A LECAMWASAM1,2,3, B NOVKOVIC1,5, B MEYER1,5, E I EKINCI2,4, K M DWYER3, R SAFFERY1,5
1Murdoch Children’s Research Institute, Epigenetics Research, Melbourne, Australia, 2Austin Health, Department of Endocrinology, Heidelberg, Australia, 3Deakin University, Department of Medicine, Waurn Ponds, Australia, 4University of Melbourne, Department of Medicine, Melbourne, Australia, 5University of Melbourne, Department of Paediatrics, Melbourne, Australia
Aim: We investigated a cross-sectional Epigenome-wide Association Study of patients with early and late diabetes associated chronic kidney disease (CKD), to identify epigenetic differences between the two groups as well as changes in methylation across all stages of CKD. We also evaluated the potential of using a panel of CpG sites to predict the progression of diabetic CKD.
Background: DNA methylation is the most widely studied epigenetic mark and variations in its profile have been implicated in diabetes.
Methods: DNA was extracted from 119 blood samples, using the Qiagen QIAamp® DNA Mini spin kit. Methylation analysis was performed using Illumina InfiniumMethylationEPIC BeadChips(HM850K). IDAT files were analysed using the MissMethyl package for R. We examined the degree of methylation of CpG sites in early versus late diabetic CKD patients, for CpG sites with an unadjusted p-value < 0.01 and an absolute change in methylation of 5% (n = 239 CpG sites).
Results: Hierarchical clustering of the 239 CpG sites largely separated the two groups. A heat map for all 239 CpG sites demonstrated distinct methylation patterns in the early versus late groups, with CpG sites showing evidence of progressive change. Best predictability for the two groups, involved a Receiver Operating Characteristic curve of 8 CpG sites alone and achieved an area under the curve of 0.976.
Conclusions: We have identified distinct DNA methylation patterns between early and late diabetic CKD patients as well as novel findings of progressive methylation changes across all stages of diabetic CKD at specific CpG sites.
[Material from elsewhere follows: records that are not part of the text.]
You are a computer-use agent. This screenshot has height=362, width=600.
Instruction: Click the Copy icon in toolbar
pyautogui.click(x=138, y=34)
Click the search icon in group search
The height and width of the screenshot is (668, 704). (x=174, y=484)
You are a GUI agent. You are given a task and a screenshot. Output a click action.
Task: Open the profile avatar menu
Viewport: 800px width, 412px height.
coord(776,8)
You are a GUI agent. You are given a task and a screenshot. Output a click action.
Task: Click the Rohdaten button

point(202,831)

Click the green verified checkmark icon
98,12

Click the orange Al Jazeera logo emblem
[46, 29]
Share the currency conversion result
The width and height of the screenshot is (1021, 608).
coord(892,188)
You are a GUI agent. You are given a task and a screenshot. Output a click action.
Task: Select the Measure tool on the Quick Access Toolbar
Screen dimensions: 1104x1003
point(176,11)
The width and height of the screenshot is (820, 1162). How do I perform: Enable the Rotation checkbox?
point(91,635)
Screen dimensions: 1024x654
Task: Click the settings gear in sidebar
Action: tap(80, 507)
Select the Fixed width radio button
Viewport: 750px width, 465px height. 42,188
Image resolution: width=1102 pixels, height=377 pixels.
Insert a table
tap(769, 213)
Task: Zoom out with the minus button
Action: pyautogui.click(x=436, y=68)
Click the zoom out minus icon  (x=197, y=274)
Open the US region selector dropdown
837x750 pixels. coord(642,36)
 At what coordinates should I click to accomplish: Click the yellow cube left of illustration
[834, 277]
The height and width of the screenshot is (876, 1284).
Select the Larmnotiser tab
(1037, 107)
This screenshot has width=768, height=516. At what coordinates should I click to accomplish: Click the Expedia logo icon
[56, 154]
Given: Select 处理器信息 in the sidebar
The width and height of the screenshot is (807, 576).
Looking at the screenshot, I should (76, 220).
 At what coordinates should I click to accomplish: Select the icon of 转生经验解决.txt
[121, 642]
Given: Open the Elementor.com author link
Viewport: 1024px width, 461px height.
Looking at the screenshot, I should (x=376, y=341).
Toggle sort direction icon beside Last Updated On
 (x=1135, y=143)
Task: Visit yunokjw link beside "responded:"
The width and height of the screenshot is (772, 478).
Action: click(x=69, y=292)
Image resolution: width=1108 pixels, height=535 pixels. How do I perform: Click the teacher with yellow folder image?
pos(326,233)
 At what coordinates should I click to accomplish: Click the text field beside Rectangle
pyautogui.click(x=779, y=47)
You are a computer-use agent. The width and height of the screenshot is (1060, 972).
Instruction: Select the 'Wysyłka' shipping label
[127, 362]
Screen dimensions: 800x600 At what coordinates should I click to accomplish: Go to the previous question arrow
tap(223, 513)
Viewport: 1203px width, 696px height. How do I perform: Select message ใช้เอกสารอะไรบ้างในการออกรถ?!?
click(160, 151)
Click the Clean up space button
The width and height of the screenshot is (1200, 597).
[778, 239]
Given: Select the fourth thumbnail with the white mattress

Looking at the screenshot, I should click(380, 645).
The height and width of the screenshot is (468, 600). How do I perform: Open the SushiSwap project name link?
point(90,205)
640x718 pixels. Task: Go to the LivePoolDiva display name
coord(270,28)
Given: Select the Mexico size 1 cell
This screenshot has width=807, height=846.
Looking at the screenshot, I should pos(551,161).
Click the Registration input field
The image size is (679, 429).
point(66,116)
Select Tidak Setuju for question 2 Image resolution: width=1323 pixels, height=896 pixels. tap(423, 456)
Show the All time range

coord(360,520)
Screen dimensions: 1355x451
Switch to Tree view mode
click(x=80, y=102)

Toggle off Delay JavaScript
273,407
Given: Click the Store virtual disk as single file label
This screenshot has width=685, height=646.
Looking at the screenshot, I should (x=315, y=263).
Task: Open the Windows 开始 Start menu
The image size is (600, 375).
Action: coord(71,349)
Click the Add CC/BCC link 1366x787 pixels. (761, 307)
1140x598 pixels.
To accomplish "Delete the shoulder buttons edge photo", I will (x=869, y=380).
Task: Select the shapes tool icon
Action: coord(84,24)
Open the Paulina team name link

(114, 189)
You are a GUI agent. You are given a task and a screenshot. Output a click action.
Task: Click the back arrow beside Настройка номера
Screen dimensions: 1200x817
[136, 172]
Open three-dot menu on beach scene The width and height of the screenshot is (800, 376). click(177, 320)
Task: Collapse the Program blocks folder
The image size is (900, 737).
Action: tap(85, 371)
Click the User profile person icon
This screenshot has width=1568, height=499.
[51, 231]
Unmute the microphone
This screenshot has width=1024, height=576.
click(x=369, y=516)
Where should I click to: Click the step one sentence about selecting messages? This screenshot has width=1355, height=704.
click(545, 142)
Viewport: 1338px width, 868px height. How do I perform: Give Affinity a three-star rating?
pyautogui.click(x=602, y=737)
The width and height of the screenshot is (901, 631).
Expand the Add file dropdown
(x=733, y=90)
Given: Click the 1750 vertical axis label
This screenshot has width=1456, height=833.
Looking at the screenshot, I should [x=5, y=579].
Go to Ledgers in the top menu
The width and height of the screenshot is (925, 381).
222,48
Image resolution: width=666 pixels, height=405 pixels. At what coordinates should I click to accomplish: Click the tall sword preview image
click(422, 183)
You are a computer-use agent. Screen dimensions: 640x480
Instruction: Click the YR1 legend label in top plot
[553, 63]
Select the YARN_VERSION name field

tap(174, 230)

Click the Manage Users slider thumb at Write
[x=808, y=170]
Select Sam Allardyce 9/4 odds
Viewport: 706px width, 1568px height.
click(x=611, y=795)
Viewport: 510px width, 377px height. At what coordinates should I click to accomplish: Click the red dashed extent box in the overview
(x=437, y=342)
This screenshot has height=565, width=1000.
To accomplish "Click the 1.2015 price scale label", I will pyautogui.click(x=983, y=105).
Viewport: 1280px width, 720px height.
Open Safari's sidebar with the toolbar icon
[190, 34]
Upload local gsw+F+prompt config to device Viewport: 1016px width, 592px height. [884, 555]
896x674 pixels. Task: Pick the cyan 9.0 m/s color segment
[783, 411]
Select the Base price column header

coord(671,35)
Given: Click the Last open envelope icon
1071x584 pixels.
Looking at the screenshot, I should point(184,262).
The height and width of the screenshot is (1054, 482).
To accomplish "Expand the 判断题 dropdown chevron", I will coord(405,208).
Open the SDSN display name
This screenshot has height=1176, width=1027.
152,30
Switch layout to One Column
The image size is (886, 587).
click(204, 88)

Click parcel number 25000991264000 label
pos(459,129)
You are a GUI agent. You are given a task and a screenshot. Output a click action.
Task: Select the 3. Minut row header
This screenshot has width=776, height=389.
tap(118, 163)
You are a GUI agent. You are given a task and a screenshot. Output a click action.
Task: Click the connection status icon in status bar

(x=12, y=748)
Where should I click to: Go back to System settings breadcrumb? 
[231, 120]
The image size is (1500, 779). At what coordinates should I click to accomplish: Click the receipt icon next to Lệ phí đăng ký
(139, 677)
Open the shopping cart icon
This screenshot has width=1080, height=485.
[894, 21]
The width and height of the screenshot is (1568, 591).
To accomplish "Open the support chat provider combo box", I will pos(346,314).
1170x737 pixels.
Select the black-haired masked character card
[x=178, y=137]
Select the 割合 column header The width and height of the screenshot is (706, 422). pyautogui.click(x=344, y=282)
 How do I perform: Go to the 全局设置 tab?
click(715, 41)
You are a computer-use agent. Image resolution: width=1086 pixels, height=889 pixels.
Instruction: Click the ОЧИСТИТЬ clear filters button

We have also shown that the use of a panel of 8 CpG sites alone helps to increase the predictability for the two groups.
Ashani Lecamwasam is a specialist physician in Nephrology. She undertook her undergraduate medical degree at the University of Adelaide and did her internship at the Royal Adelaide Hospital. She moved to Melbourne for her basic and advanced physician training. Ashani was awarded her fellowship in 2015 and currently does public work at Northern Health and private practice. She has an interest in research, specifically in Diabetic Chronic Kidney Disease and is undertaking her PhD, through Deakin University in collaboration with the Murdoch Childrens Research Institute and Austin Health. She has multiple international and national publications.